The location where Jesus died for the sins of the world is called Golgotha. In some religious traditions, this name refers to the location of the skull of Adam. The book of Luke calls this place Calvary in the King James Bible translation (Luke 23:33).
The picture above of a rocky outcrop, located north of Jerusalem's old city walls, is referred to as the "place of the skull" due its resemblance to a human skull (sunken eyes, nose, etc.). This escarpment, roughly 100 yards (91.4 meters) east of the Garden Tomb, is believed to be the Golgotha of the bible where the crucifixion of Jesus and two criminals occurred. The mighty Roman Empire conducted the executions.
The link between a skull and Golgotha (Calvary) can be found in the gospel accounts in the King James Bible.
"And when they were come unto a place called Golgotha, that is to say, a place of a skull . . ." (Matthew 27:33, see also Mark 15:22 and John 19:17)

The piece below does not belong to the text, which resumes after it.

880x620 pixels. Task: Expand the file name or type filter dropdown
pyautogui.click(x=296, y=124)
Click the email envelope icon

In early writings, references to Golgotha state it is a hill looking like a skull very near a gate into the city of Jerusalem., References to Calvary, since 333 A.D., call it a small hill. Since the 6th century A.D., it has referred to the location of a mountain. The place of the skull, however, is not the traditional location of where Jesus died.

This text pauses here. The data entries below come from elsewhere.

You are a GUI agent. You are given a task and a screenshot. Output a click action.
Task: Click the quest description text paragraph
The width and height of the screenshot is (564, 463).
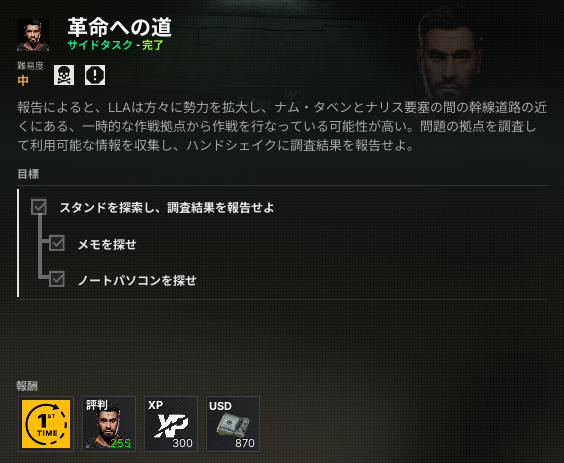pyautogui.click(x=282, y=126)
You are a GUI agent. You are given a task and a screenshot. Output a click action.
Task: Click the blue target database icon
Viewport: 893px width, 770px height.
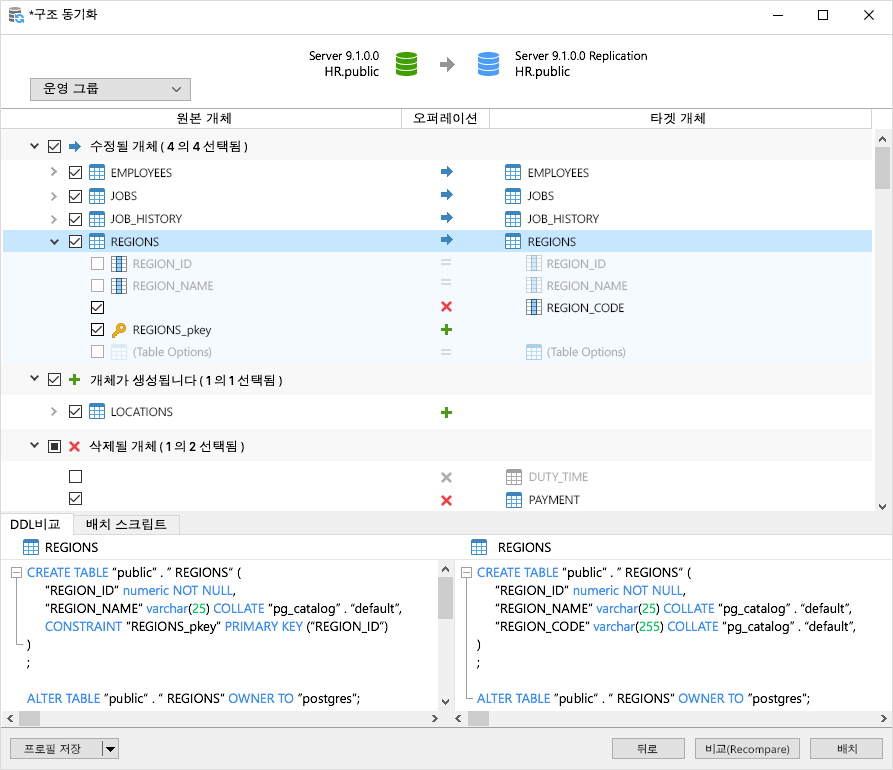click(488, 64)
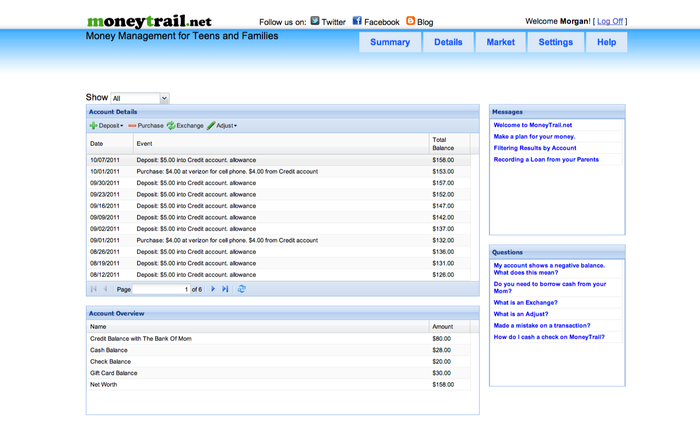
Task: Open 'What is an Exchange?' question
Action: [x=525, y=302]
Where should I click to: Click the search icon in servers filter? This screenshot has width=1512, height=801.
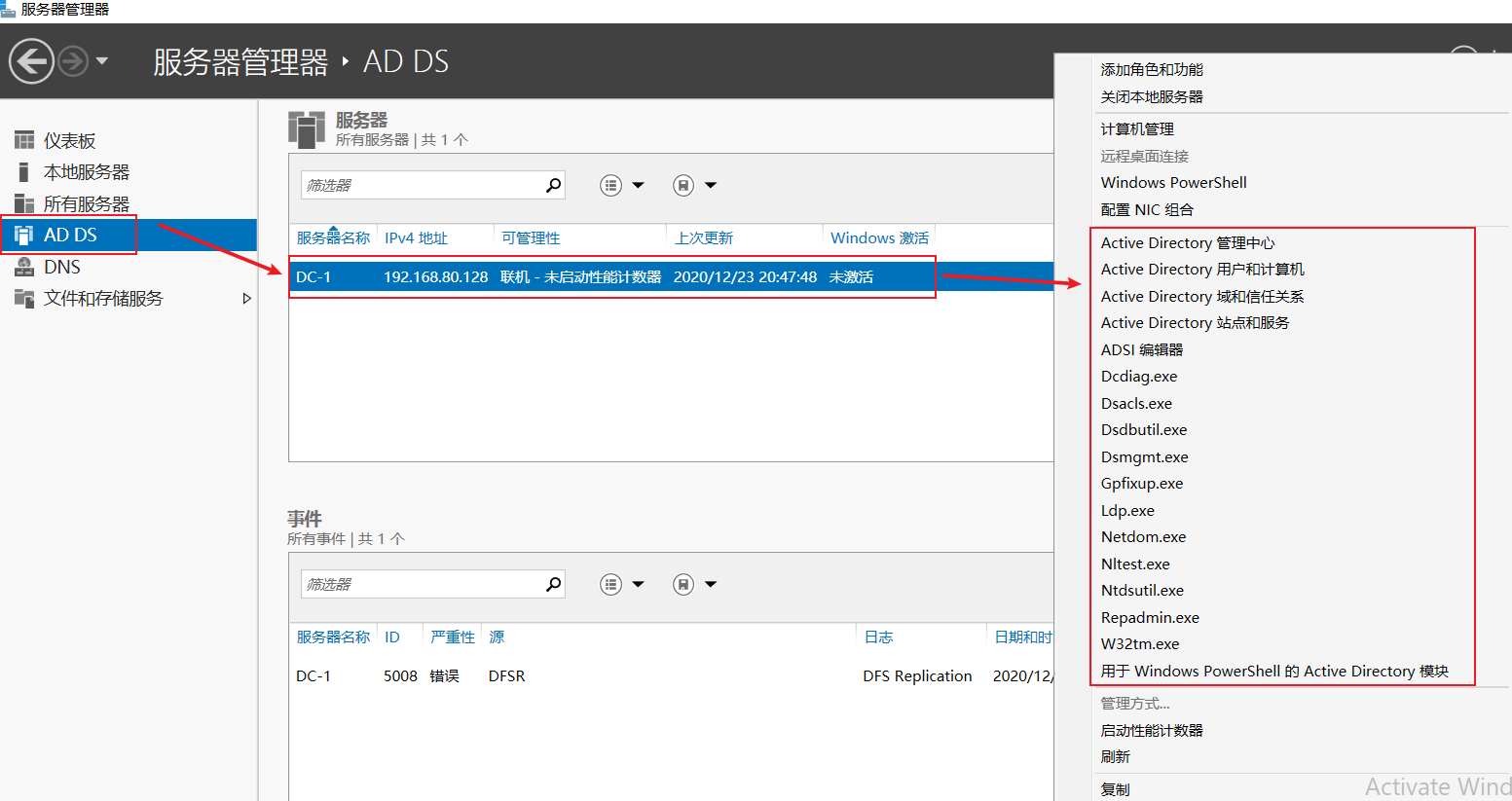[x=553, y=185]
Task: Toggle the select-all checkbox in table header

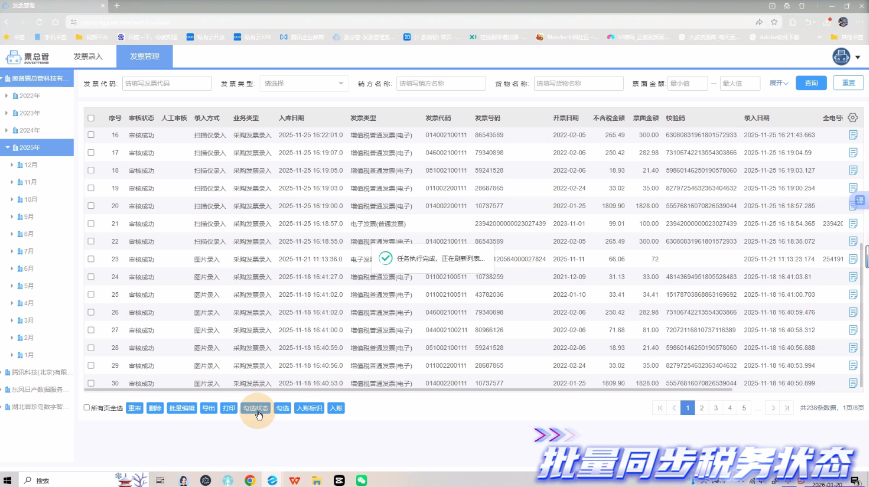Action: 91,117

The traditional location of where Jesus hung on the cross and died was established by the Catholic Church. It was based on the testimony of Helena (mother of Constantine I) in 325. Helena also claimed to have found the place of Jesus' tomb and to have discovered the "true" wooden cross on which Christ was crucified. Constantine built the Church of the Holy Sepulcher around the whole site his mother said was where Jesus died. Prior to Helena's claim, a temple to Aphrodite, the Greek goddess of love, beauty, and sensual pleasure was on the site.
Crucifixion, as a slow, painful form of capital punishment, was used by the Persian Empire (559 to 330 B.C.), the Seleucid Empire (213 to 63 B.C.), the Carthaginians, Macedonians and the Romans. The Greek King Alexander the Great crucified 2,000 survivors from his siege of the city of Tyre in 332 B.C. In 337 A.D. Emperor Constantine the Great (Constantine I) abolished the practice of crucifixion in the Roman Empire. The English word excruciating, meaning something extremely painful or intense, comes from the Latin word for torture or pain out of or from crucifying.
Golgotha (Calvary) represents the final chapter and culmination of Jesus' earthly life. He lived a perfect life of 33 and 1/2 years so that, in 30 A.D., he could offer himself as the sinless, atoning sacrifice for ALL sins. One of the great paradoxes of his ministry is that, by willingly offering himself at the 'place of the skull' or place of DEATH, he made possible the gift of eternal LIFE for those who believe in him.